Department of Health and Human Services
Public Health Service
Office of Compliance
October 12, 2006
VIA CERTIFIED MAIL, RETURN RECEIPT REQUESTED
1005 Terminal Way #110
Reno, NV 89502
Dear Sir or Madam:
This is to advise you that the Food and Drug Administration (FDA) has reviewed your website at the Internet address www.enhansulin.com and has determined that the product Enhansulin is promoted for conditions that cause this product to be a drug under section 201(g)(1) of the Federal Food, Drug, and Cosmetic Act (the Act) [21 USC 321(g)(1)]. The therapeutic claims on your website establish that this product is a drug because it is intended for use in the cure, mitigation, treatment, or prevention of disease. The marketing of these products with these claims violates the Act.
Examples of some of the claims observed on your website include:
- “Lower blood sugar and cholesterol levels naturally-with no side effects.”
- “For centuries the leaves of the Caucasian blueberry plant have been effectively used to manage the effects of diabetes. Now, thorough modern science, the benefits of this special plant have been made available in Enhansulino brand Caucasian blueberry leaves extract.”
- “[H]elps lower their blood sugar, LDL cholesterol and triglyceride levels naturally, without side effects…”
- “In double-blind, placebo-controlled studies … Caucasian blueberry leaves extract was repeatedly shown to significantly reduce blood glucose levels.”
- “Borderline-diabetics can also get help managing their blood sugar naturally through the consumption of Caucasian blueberry leaves extract.”
Furthermore, your product is not generally recognized as safe and effective for the above referenced conditions, and, therefore, the product is also a “new drug” under section 201(p) of the Act [21 USC 321(p)]. New drugs may not be legally marketed in the US without prior approval from FDA as described in section 505(a) of the Act [21 USC 355(a)]. FDA approves a new drug on the basis of scientific data submitted by a drug sponsor to demonstrate that the drug is safe and effective.
The product is also misbranded within the meaning of Section 502(f)(1) of the Act, in that the labeling for this drug fails to bear adequate directions for use [21 USC 352(f)(1)]

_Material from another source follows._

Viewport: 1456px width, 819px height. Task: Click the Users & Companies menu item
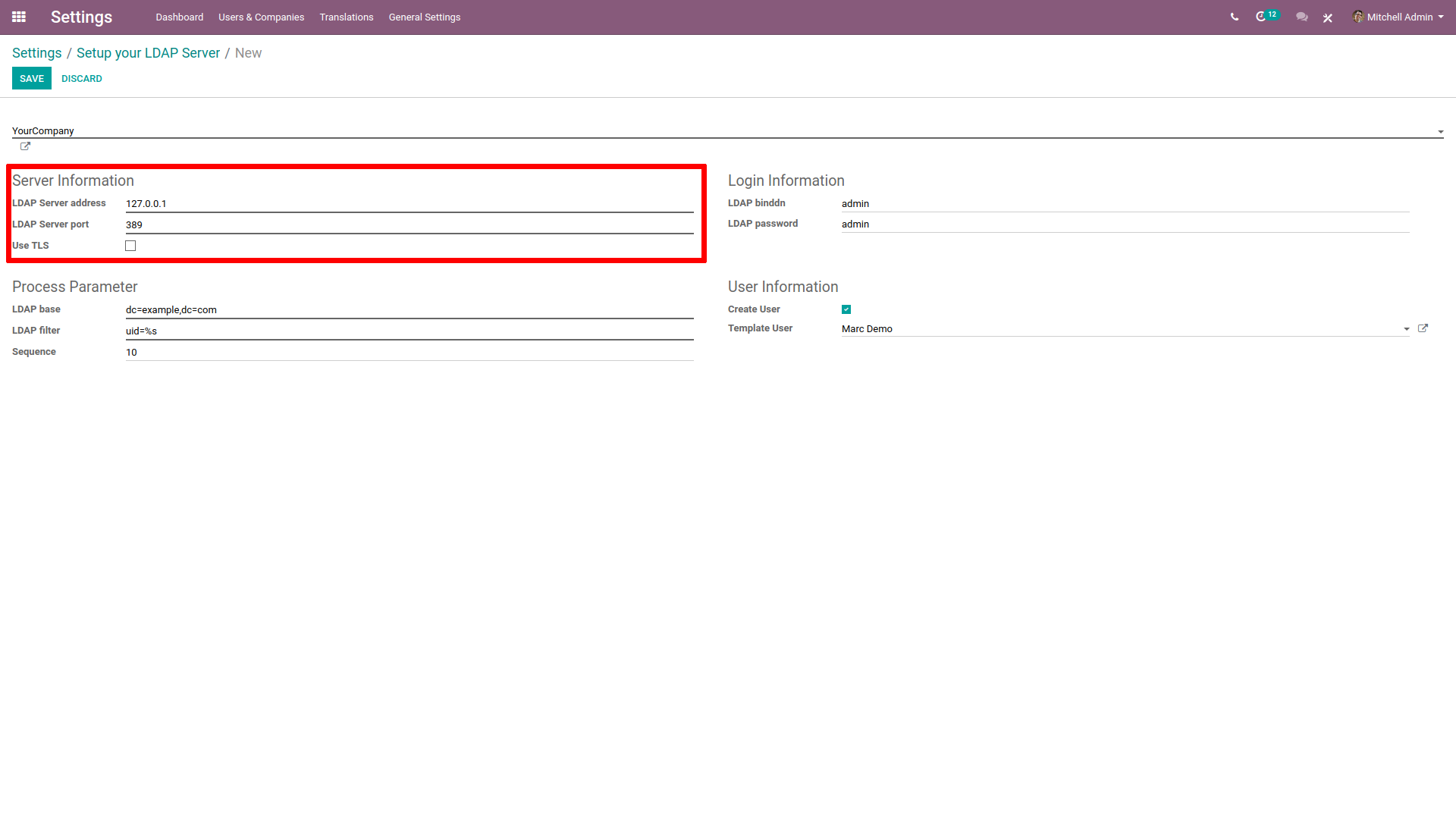[260, 17]
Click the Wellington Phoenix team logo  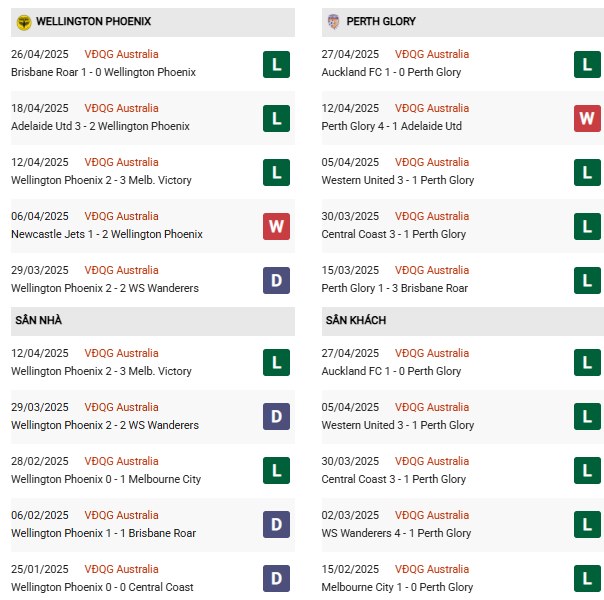24,22
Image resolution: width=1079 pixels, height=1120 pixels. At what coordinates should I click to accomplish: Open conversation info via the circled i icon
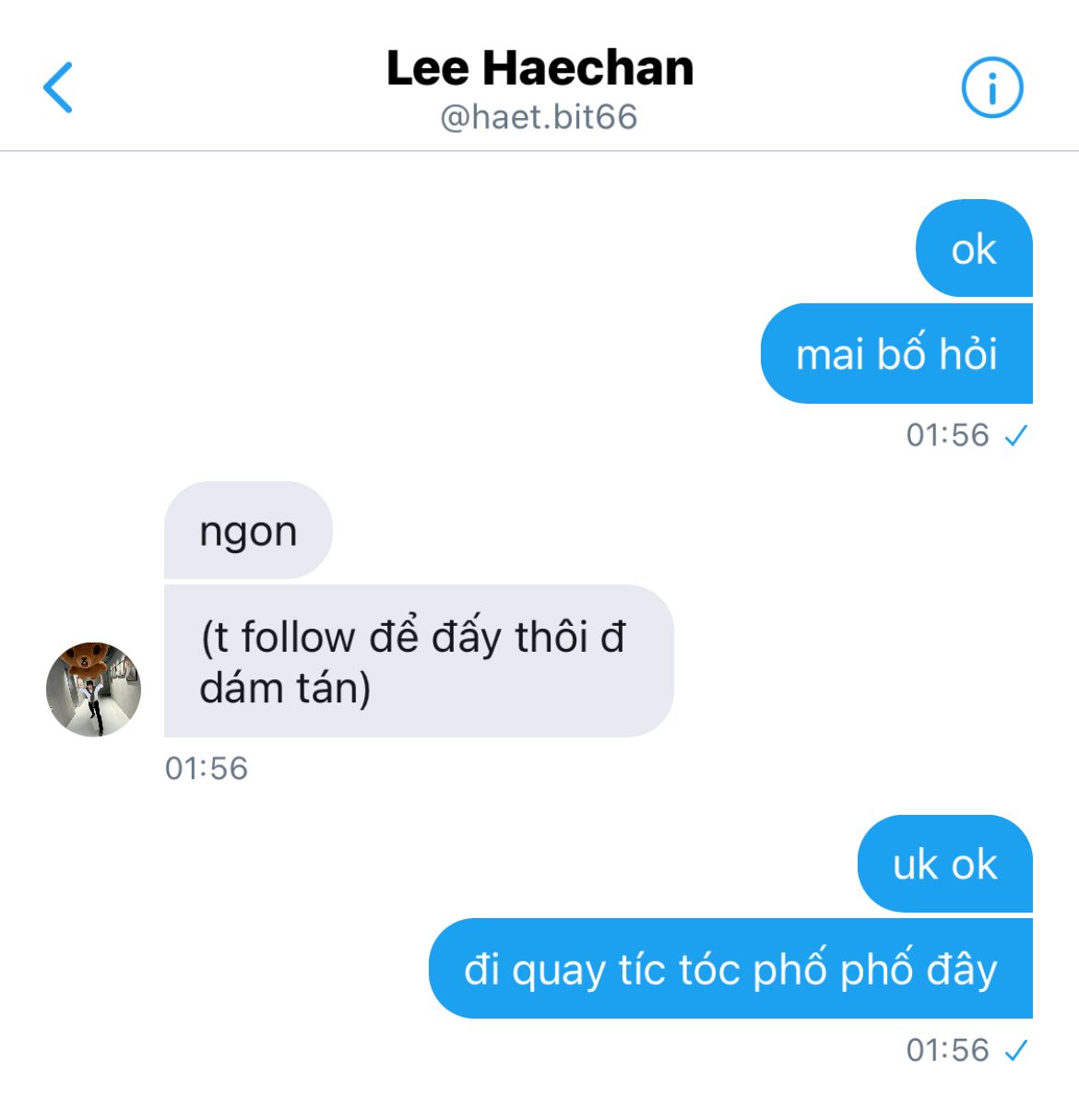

The above violations are not meant to be an all-inclusive list of deficiencies in your products and their labeling. While reviewing your website, we noticed that you promoted other products for disease treatment and/or prevention. It is your responsibility to ensure that products marketed by your firm comply with the Act and its implementing regulations. We urge you to review your website, product labels, and other labeling and promotional materials for your products to ensure that the claims you make for your products do not cause them to violate the Act.
Failure to promptly correct the violations specified above may result in enforcement action without further notice. Enforcement action may include seizure of violative products and/or injunction against the manufacturers and distributors of violative products.
Please advise this office in writing, within 15 working days of receipt of this letter, as to the specific steps you have taken or will be taking to correct these violations, including the steps taken to assure that similar violations do not recur. Include any documentation necessary to show that correction has been achieved. If you cannot complete all corrections before you respond, we expect that you will explain the reason for your delay and state when you will correct any remaining deviations.
Your reply should be sent to the attention of Quyen Tien, Compliance Officer, US Food and Drug Administration, Center for Food Safety and Applied Nutrition, Office of Compliance (HFS-607), 5100 Paint Branch Pkwy, College Park, MD 20740-3835.
Joseph R. Baca
This page was posted on February 12, 2008.